> **Инструкции к упражнению**:
[a] Сколько лет, по словам Рисаля в отрывке о его казни, он учился в Атенео?
[b] Воспроизведите из отрывка о казни Рисаля фрагмент между словами «Начальник охраны вызывает» и «спасения не будет.» включительно.
[c] Продолжите отрывок о казни Рисаля, начав сразу после его последнего предложения.

> **Исходный отрывок**:
┌──

О, лучше умереть, чем жить, страдая! Пусть это вас утешит…

Похороните меня в земле, положите камень, поставьте крест. Мое имя, год рождения и смерти — больше ничего. Если захотите, соорудите потом ограду. Но никаких годовщин! Я предпочитаю Паанг Бундок (кладбище на севере Манилы. — И. П.). Пожалейте бедную Хосефину».

Под письмом нет ни даты, ни подписи.

В 6.15 появляется защитник Рисаля лейтенант де Андраде — он должен сопровождать подзащитного на место казни. Рисаль просит его передать слова прощания семье, а главное — не забыть отдать его спиртовку сестре. Лейтенант дает слово выполнить последнюю просьбу обреченного. Потом приходит мать в сопровождении двух дочерей. Рисаль обнимает их, передает только что написанные послания. Вновь появляются иезуиты: Балагер, Марч, Вилаклара. Балагер тут же уходит: по его словам, он не может сдержать слез, его сердце разрывается, Два других иезуита будут с Рисалем до конца.

Начальник охраны вызывает еще двух солдат, и они связывают Рисалю руки за спиной, локоть к локтю. Выстраивается процессия: впереди трубач и барабанщик, потом Рисаль с двумя иезуитами по бокам, за ними Андраде. Конвой из солдат-артиллеристов окружает процессию. Начальник охраны дает команду, процессия трогается в путь. Безупречно одетый, в котелке, белом жилете и галстуке, Рисаль спокойно идет на Голгофу. Они сворачивают направо, выходят из форта и следуют вдоль крепостной стены на Багумбаянское поле. Несмотря на ранний час, вдоль дороги толпы народа. Рисаль всматривается в лица — знакомых нет. Так всматривался во враждебную толпу герой «Злокачественной опухоли» Ибарра. Но на этот раз спасения не будет.

— Какое прекрасное утро! — обращается Рисаль к Андраде. — Сколько счастливых минут я провел здесь! А вон и Атенео! Там я учился семь лет.

└──

> **Представленный материал**:

┌──

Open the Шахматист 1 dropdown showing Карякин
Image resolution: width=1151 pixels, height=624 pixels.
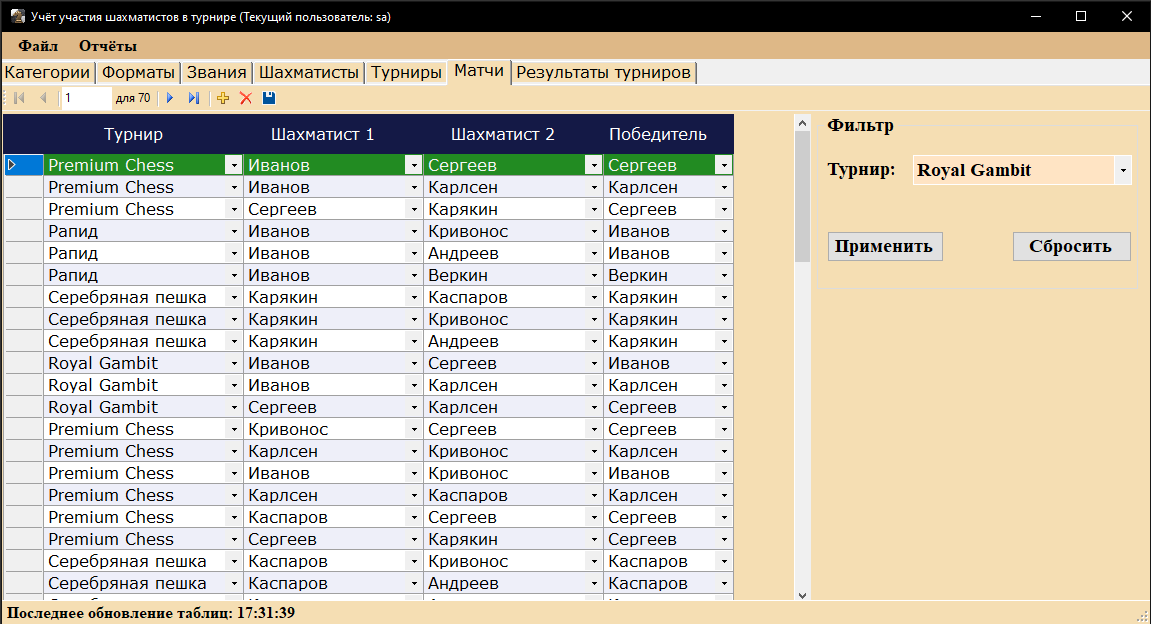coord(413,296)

└──
┌──

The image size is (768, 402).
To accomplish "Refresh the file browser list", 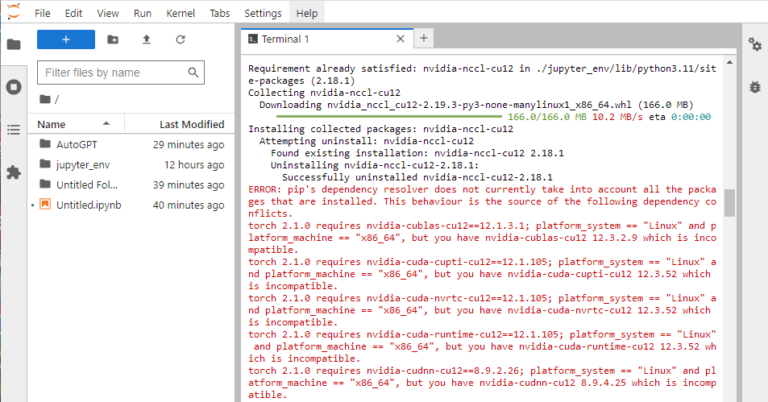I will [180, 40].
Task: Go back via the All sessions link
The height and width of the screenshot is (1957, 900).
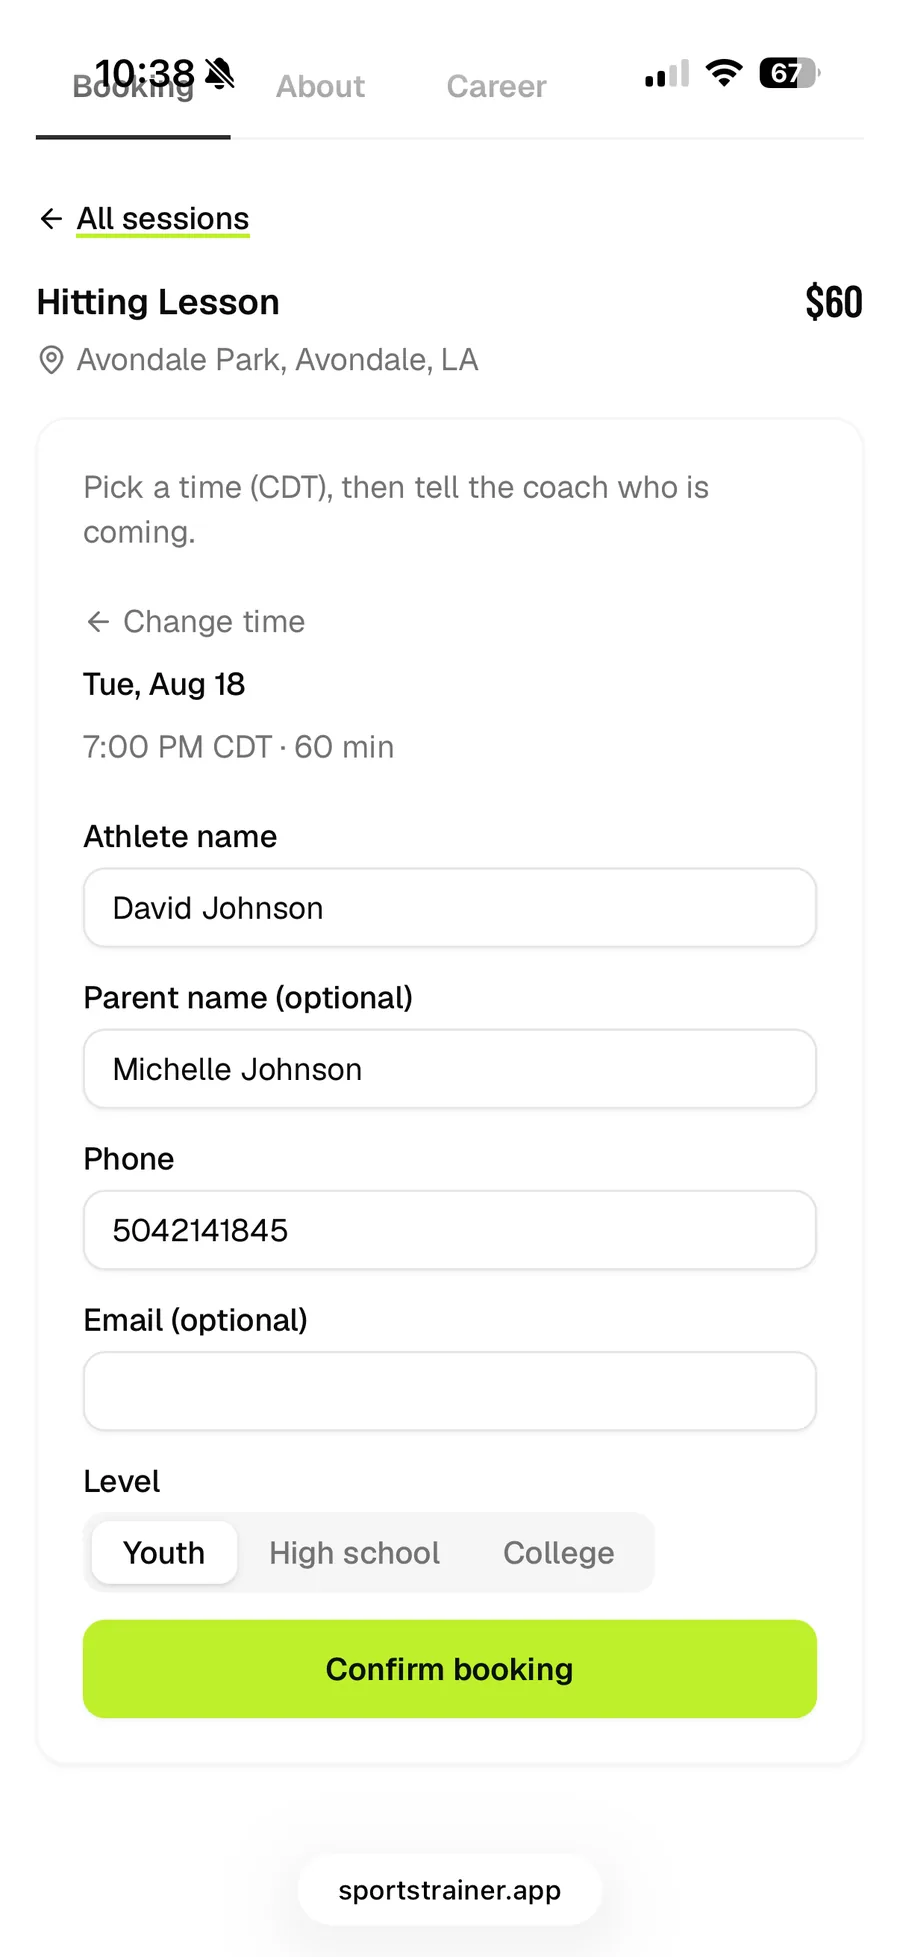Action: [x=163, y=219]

└──
┌──

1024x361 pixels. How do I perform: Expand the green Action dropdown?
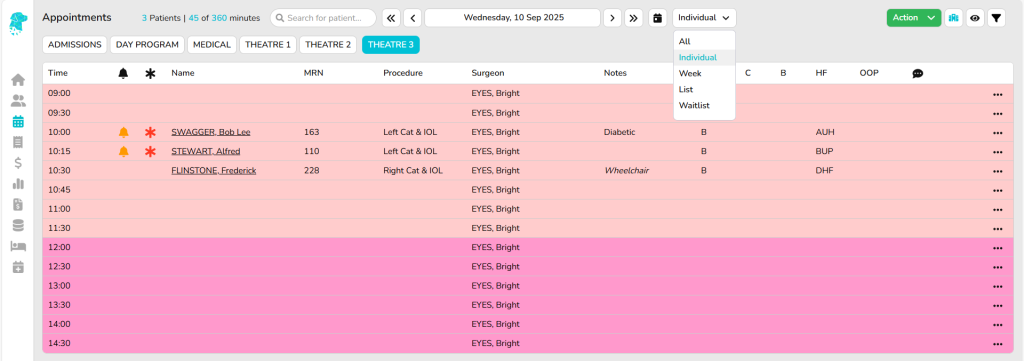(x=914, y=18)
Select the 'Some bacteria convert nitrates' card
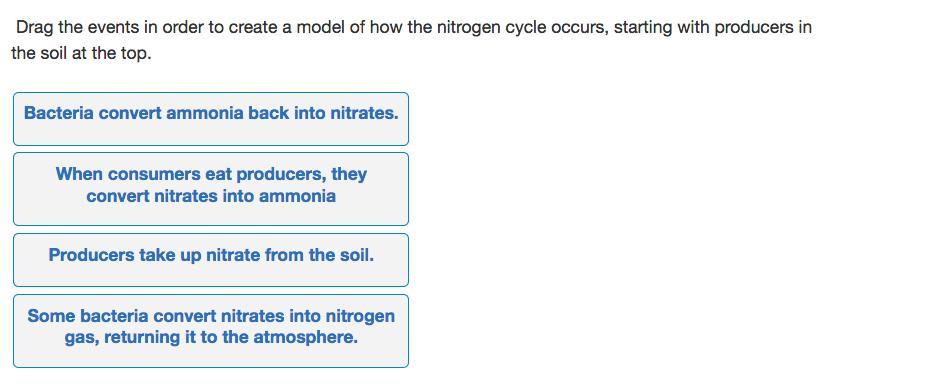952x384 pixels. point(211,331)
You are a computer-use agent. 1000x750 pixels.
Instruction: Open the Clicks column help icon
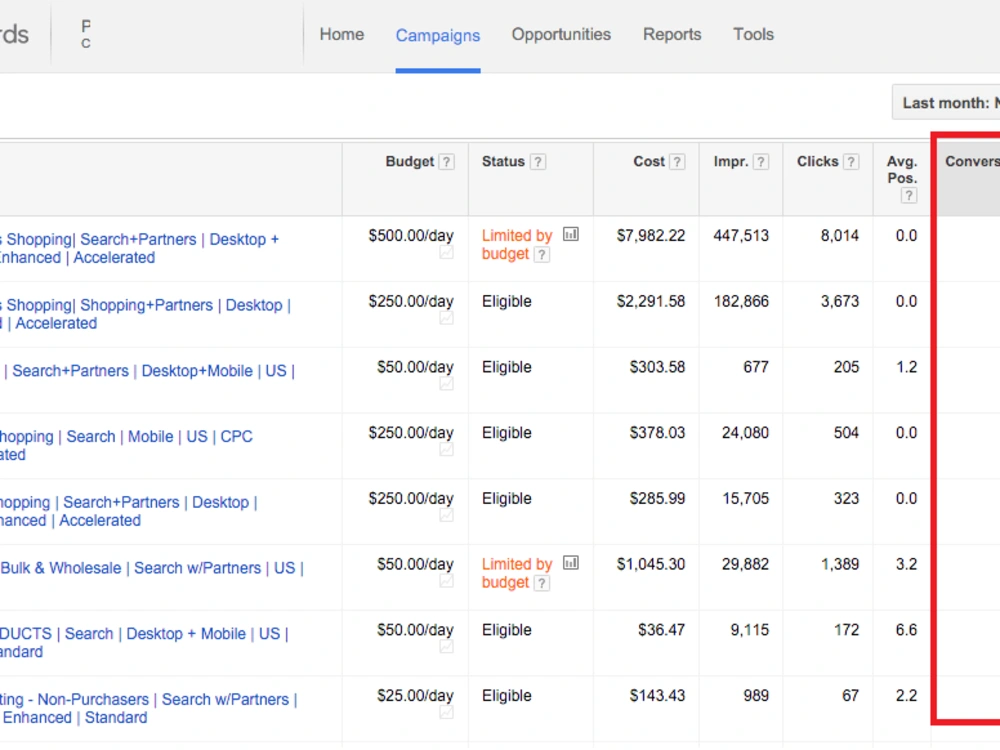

└──

> **Ожидаемые результаты**:
[a] Семь лет.

[b]
Начальник охраны вызывает еще двух солдат, и они связывают Рисалю руки за спиной, локоть к локтю. Выстраивается процессия: впереди трубач и барабанщик, потом Рисаль с двумя иезуитами по бокам, за ними Андраде. Конвой из солдат-артиллеристов окружает процессию. Начальник охраны дает команду, процессия трогается в путь. Безупречно одетый, в котелке, белом жилете и галстуке, Рисаль спокойно идет на Голгофу. Они сворачивают направо, выходят из форта и следуют вдоль крепостной стены на Багумбаянское поле. Несмотря на ранний час, вдоль дороги толпы народа. Рисаль всматривается в лица — знакомых нет. Так всматривался во враждебную толпу герой «Злокачественной опухоли» Ибарра. Но на этот раз спасения не будет.

[c]
Крепостная стена кончается, открывается Багумбаянское поле. Там выстроено незамкнутое каре солдат: с трех сторон они окружают место казни, четвертая, обращенная на запад, в сторону моря, открыта.

Рисаль ускоряет шаг. Его встречает офицер, назначенный для приведения приговора в исполнение. Рисаль пожимает руку Андраде, прощается с иезуитами.

— Если хотите, можете стать на колени, — предлагает офицер.

— Нет.

— Надеть вам повязку на глаза?

— Нет.

— Тогда станьте вот здесь, спиной к солдатам.

Я хочу стать лицом к ним.

— У меня приказ.

— Но ведь я не предатель, я не предал ни мою страну, ни Испанию!

— У меня приказ, — повторяет офицер, — и я обязан выполнить его.

— Как хотите. Но тогда можно стрелять не в голову, а в спину?

Офицер пожимает плечами — об этом в приказе ничего не сказано, так что он не возражает. Он подходит к солдатам и отдает команду. Воспользовавшись паузой, один из двух врачей, которые должны засвидетельствовать смерть, подходит к Рисалю и щупает пульс.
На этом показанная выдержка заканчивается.